◆ Task requirements ◆
Take the lines below from the one with "ПОИСК (388, 575)" through the one with "[Cambiar a Inglés] (37, 28)" and retype them exactly. Include nothing else, and no pictures.

Collected data
^^^^^^^^

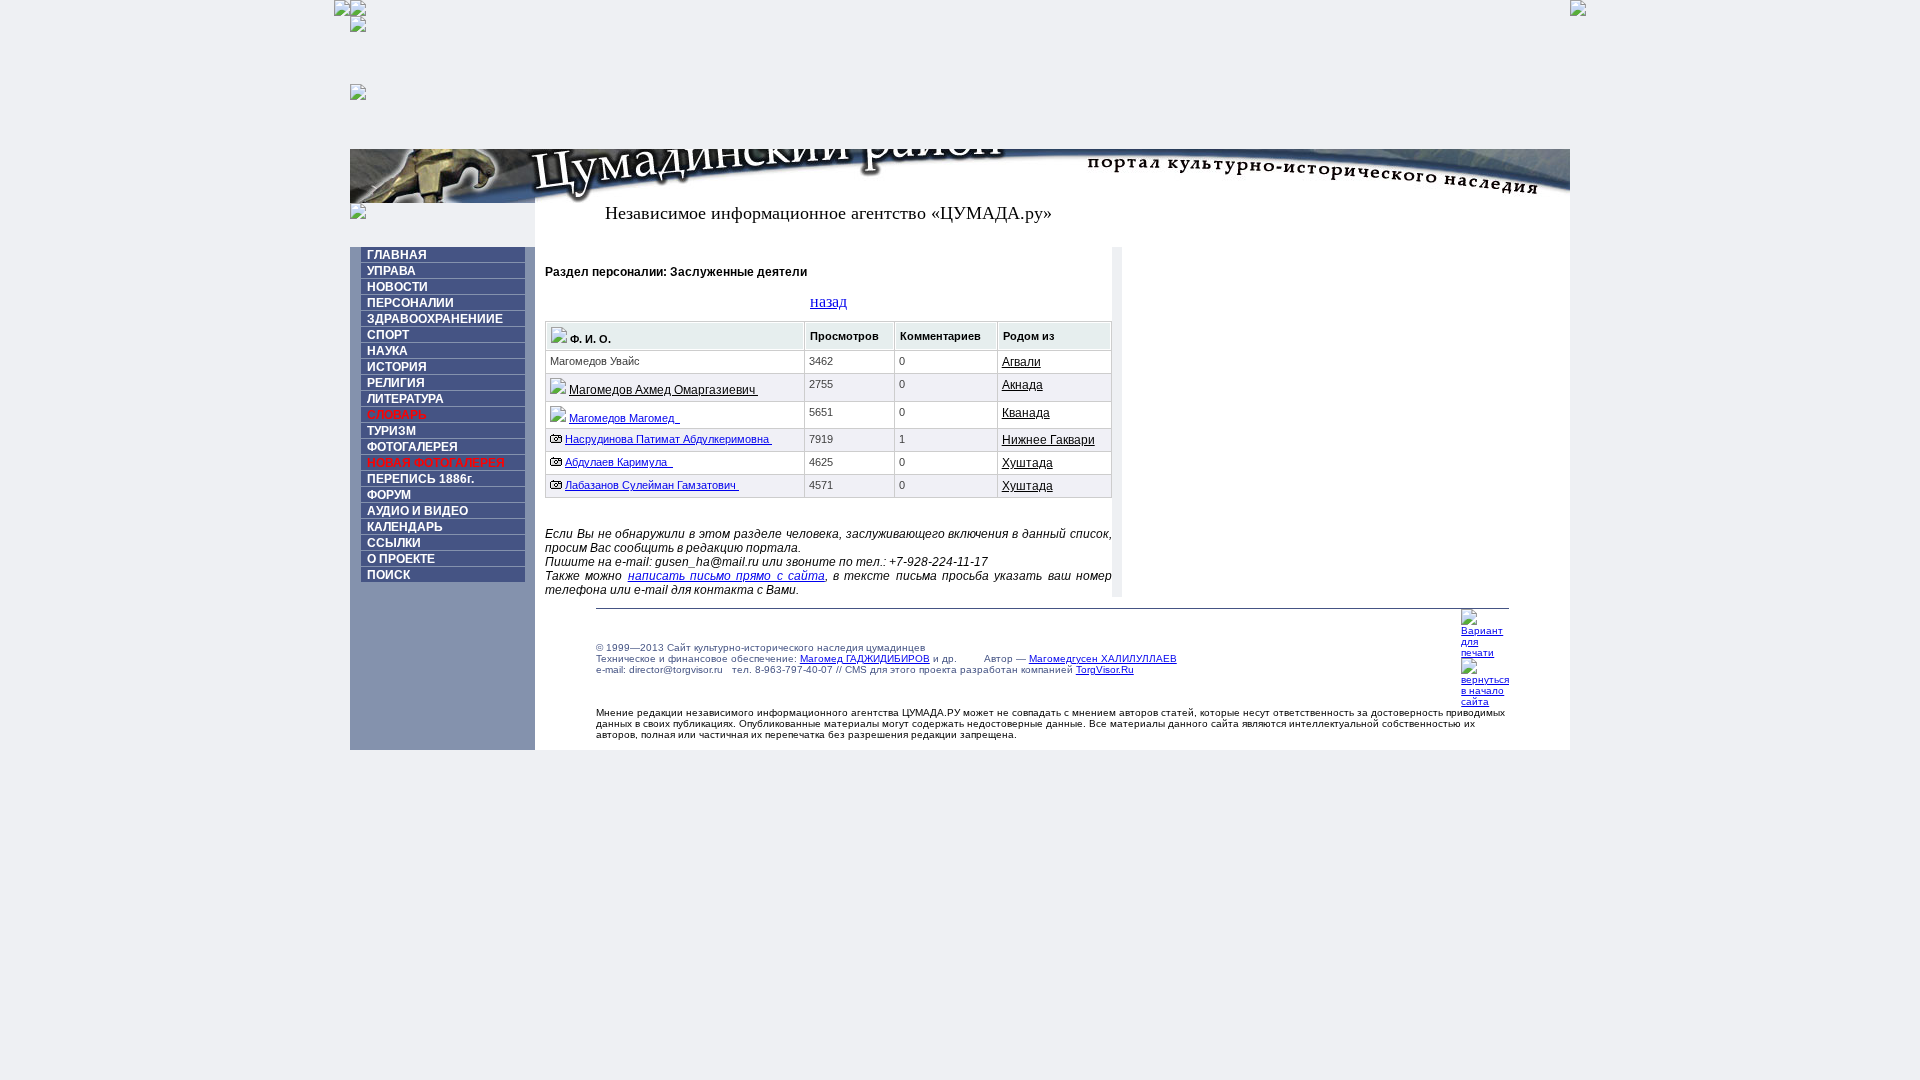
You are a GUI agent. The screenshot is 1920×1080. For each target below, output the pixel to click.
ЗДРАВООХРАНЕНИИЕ (435, 319)
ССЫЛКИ (394, 543)
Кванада (1026, 413)
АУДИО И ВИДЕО (417, 511)
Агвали (1021, 362)
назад (828, 301)
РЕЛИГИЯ (396, 383)
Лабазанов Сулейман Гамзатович (652, 485)
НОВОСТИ (397, 287)
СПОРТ (388, 335)
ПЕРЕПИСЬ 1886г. (420, 479)
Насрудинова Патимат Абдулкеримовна (668, 439)
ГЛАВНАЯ (397, 255)
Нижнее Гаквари (1048, 440)
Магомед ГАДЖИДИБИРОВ (865, 658)
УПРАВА (391, 271)
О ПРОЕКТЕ (401, 559)
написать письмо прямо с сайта (726, 576)
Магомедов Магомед (624, 418)
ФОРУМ (389, 495)
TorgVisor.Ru (1105, 669)
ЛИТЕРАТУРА (405, 399)
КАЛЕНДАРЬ (405, 527)
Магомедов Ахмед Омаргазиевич (663, 390)
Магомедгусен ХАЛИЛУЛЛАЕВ (1103, 658)
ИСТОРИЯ (397, 367)
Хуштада (1027, 463)
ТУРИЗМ (391, 431)
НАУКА (387, 351)
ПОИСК (388, 575)
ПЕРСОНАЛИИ (410, 303)
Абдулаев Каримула (619, 462)
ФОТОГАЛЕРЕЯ (412, 447)
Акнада (1022, 385)
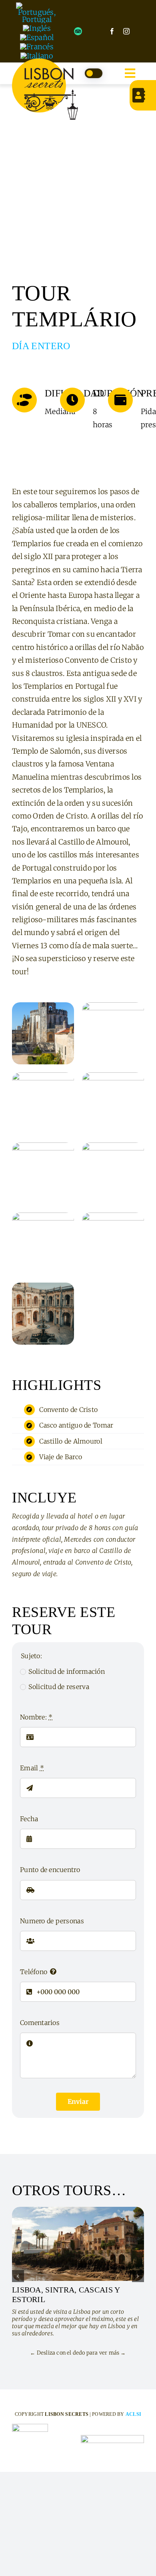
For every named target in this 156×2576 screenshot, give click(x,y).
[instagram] (126, 31)
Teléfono (33, 1972)
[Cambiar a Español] (37, 37)
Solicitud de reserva (58, 1687)
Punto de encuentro (50, 1870)
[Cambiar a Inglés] (37, 28)
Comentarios (40, 2023)
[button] (18, 2276)
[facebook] (112, 31)
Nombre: (36, 1717)
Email (32, 1768)
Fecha (29, 1819)
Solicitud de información (66, 1671)
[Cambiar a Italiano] (36, 56)
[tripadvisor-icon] (78, 30)
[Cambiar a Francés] (37, 46)
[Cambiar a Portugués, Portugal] (37, 12)
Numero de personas (52, 1921)
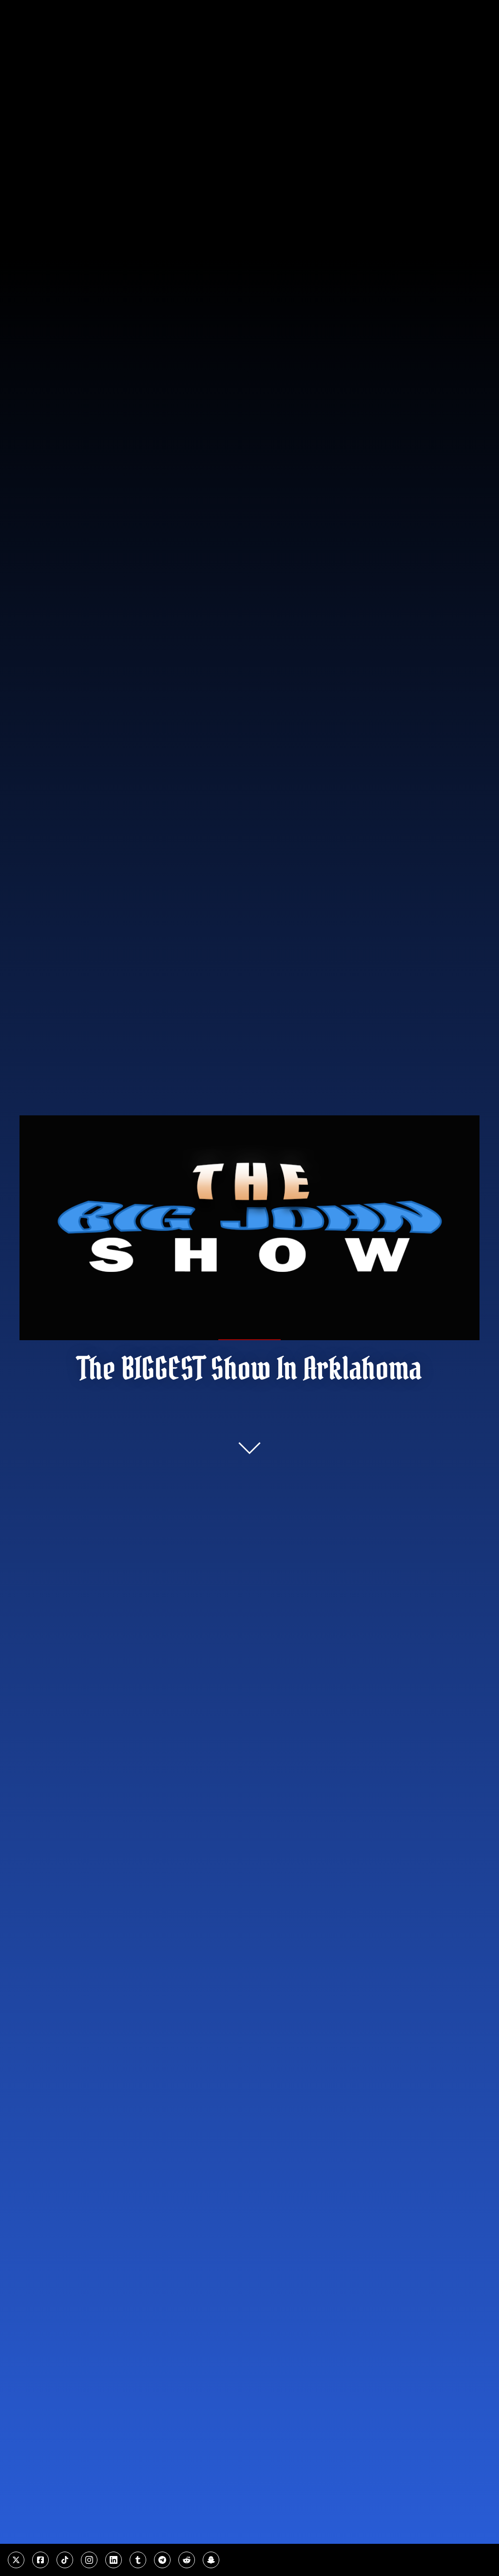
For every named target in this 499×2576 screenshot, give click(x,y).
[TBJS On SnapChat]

^^^^^^^^

◆ Written answer ◆
ПОИСК (388, 575)
ПЕРСОНАЛИИ (410, 303)
Абдулаев Каримула (619, 462)
ФОТОГАЛЕРЕЯ (412, 447)
Акнада (1022, 385)
For every named target in this 156×2576 screenshot, give click(x,y).
[instagram] (126, 31)
Teléfono (33, 1972)
[Cambiar a Español] (37, 37)
Solicitud de reserva (58, 1687)
Punto de encuentro (50, 1870)
[Cambiar a Inglés] (37, 28)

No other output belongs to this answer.